Running a red light, whether by racing directly through an intersection or turning right on red without stopping first, is an indisputable violation of the law. But there are questions as to how effective penalties for illegal right turns on red are when it comes to stopping accidents. And many people are upset about the fine associated with those tickets.
The fine actually is $100 for violating the law. But over the years the state legislature has tacked on a host of additional fines designed not to punish one for breaking the law but to help pay for everything from courthouse construction ($50), emergency medical services ($20) and court operations expenses ($40). The end result is a fine of $490.
West Hollywood agreed in 1999 to install a system in which cameras could capture images of vehicles running through red lights. The cameras were installed initially at six intersections and then at 24 approaches to eight intersections on major streets and boulevards such as Santa Monica, Beverly, Robertson and Fountain. The city reports that the program has been successful in reducing accidents and violations in concert with other steps such as installing “count down” pedestrian indicators at traffic light signals and high visibility “zebra” style crosswalks.

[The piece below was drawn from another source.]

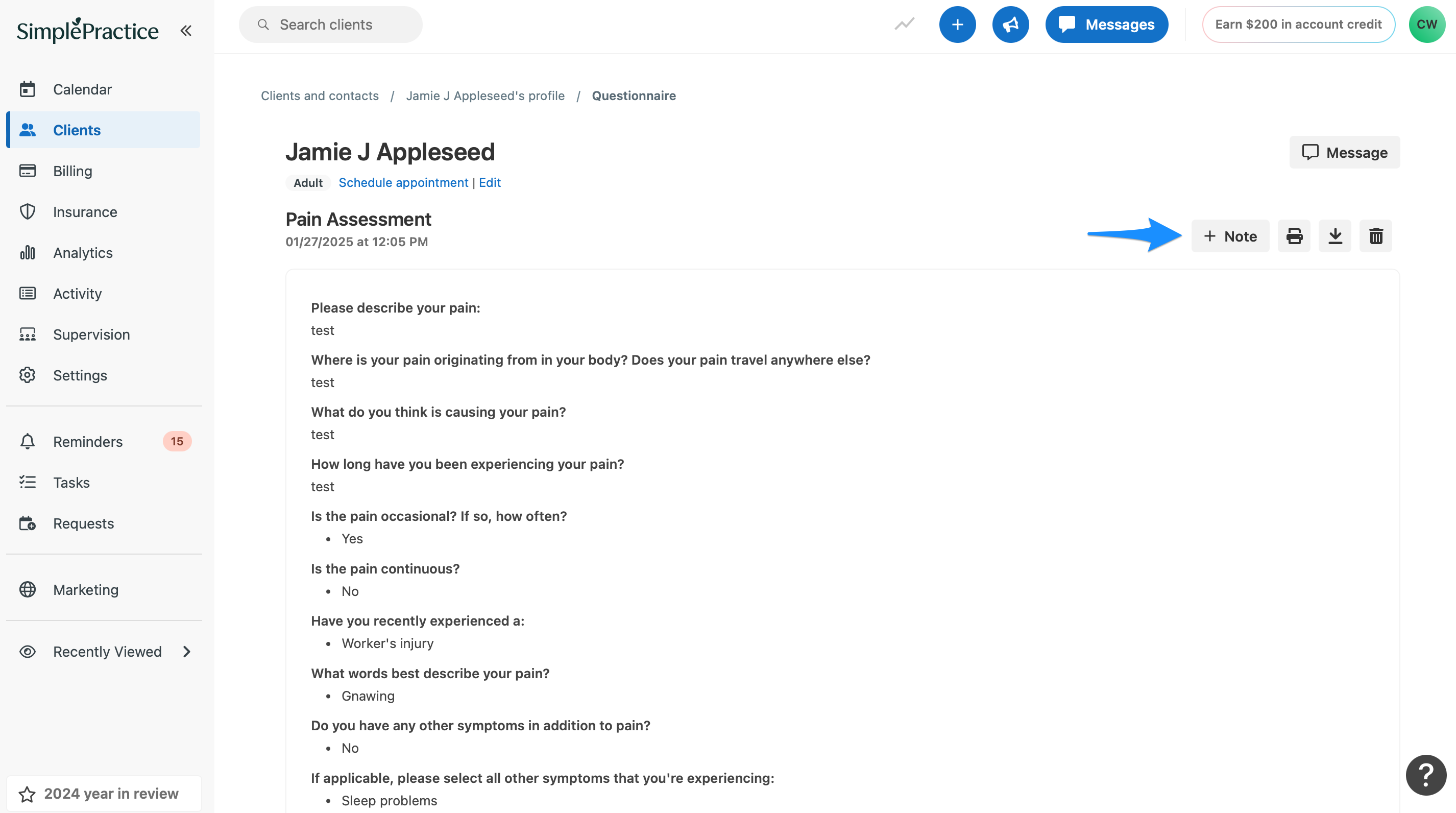The width and height of the screenshot is (1456, 813).
Task: Click the analytics trend line icon
Action: click(x=904, y=25)
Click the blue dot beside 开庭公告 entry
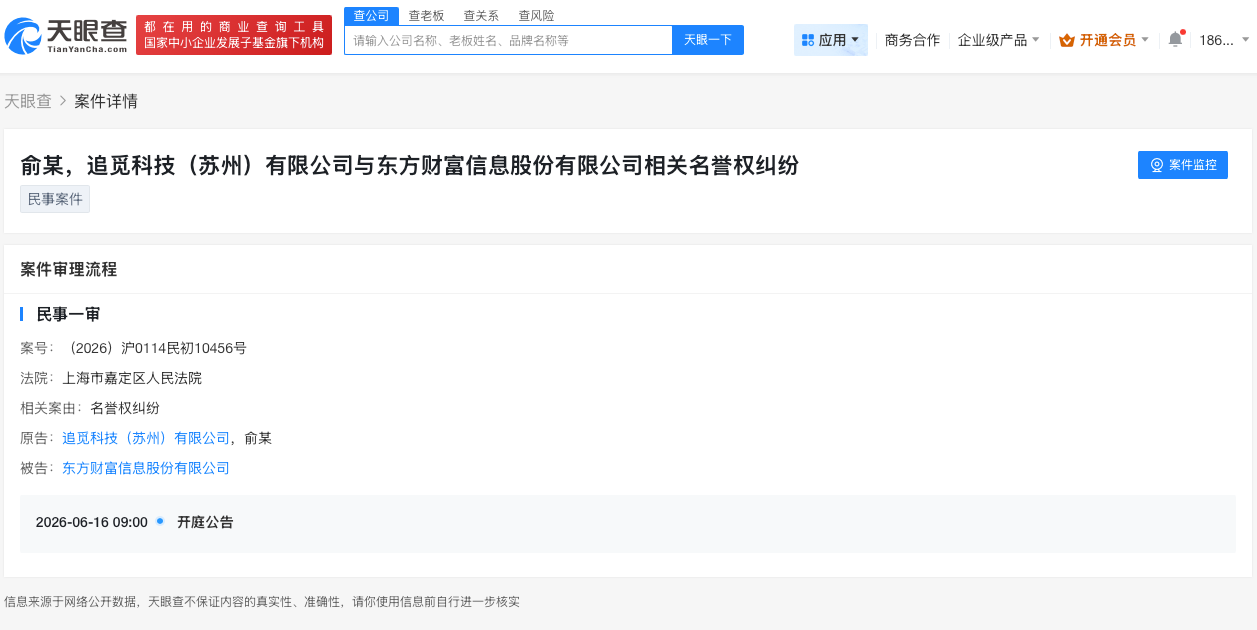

That system has been used by law enforcement officers to identify cars that drive straight through an intersection while the light was red.
But they didn’t pursue those who turned right on red without stopping because it was assumed those drivers were moving at slower speeds and posing less of a hazard, and that camera system couldn’t easily catch such drivers. The city began installing a new system last year with cameras that can take videos. That system has alerted officers to a number of dangerous situations involving right turns on red. During a 30-day period ending on April 11, deputies saw 250 incidents in which motorists in West Hollywood made right turns on red without stopping, about 100 of which involved vehicles driving at or over 15 miles an hour.
Because of that, the Sheriff’s Department proposes ticketing drivers in West Hollywood who make right turns on red if their vehicle exceeds 15 miles an hour or 10 miles an hour if the department finds other safety concerns.
Jay Beeber, executive director at Safer Streets LA, is a vocal opponent of red light cameras and especially of using them to target drivers making right turns on red. Beeber argues that “most red light running is unintentional and caused by yellow light times that are too short or other engineering deficiencies.”
“Lengthening the yellow signal to the proper time will reduce violations and collisions as much as 50% or more,” he says on the SafeStreetsLA.org website. Referencing Los Angeles, Beeber says “If the city improved the signal timing and fixed any other engineering deficiencies, accidents and violations would drop and there would be no need for photo enforcement. They are spending your money and giving out millions of tickets for no reason.”
Beeber also argues that “Contrary to LAPD claims, any improvement in accident statistics is a result of state-mandated longer yellow times being implemented when the cameras were installed or a decrease in traffic volume.”
Beeber says that ticketing those who make a “rolling right turn” is especially ineffective and is used to generate revenue. “Most Red Light Camera Programs are subsidized by giving out tens of thousands of citations for rolling right turns which rarely cause accidents,” he writes. “At some intersection approaches rolling-right-turn tickets make up as much as 97% of the citations ….The average number of rolling-right-turn collisions each year was 45 out of an average of approximately 56,000 collisions annually in the City of L.A., which represents just 0.079% of all accidents. … The chance that a rolling-right-turn will result in a collision is 0.00029%. This means that a driver would have to make over 345,345 rolling-right turns before they might be involved in an accident. Drivers who make slow, cautious rolling-right turns will likely never cause an accident.”
Should the City of West Hollywood endorse the Sheriff’s Department’s proposal to use its red-light cameras to issue tickets for “rolling-right turns”?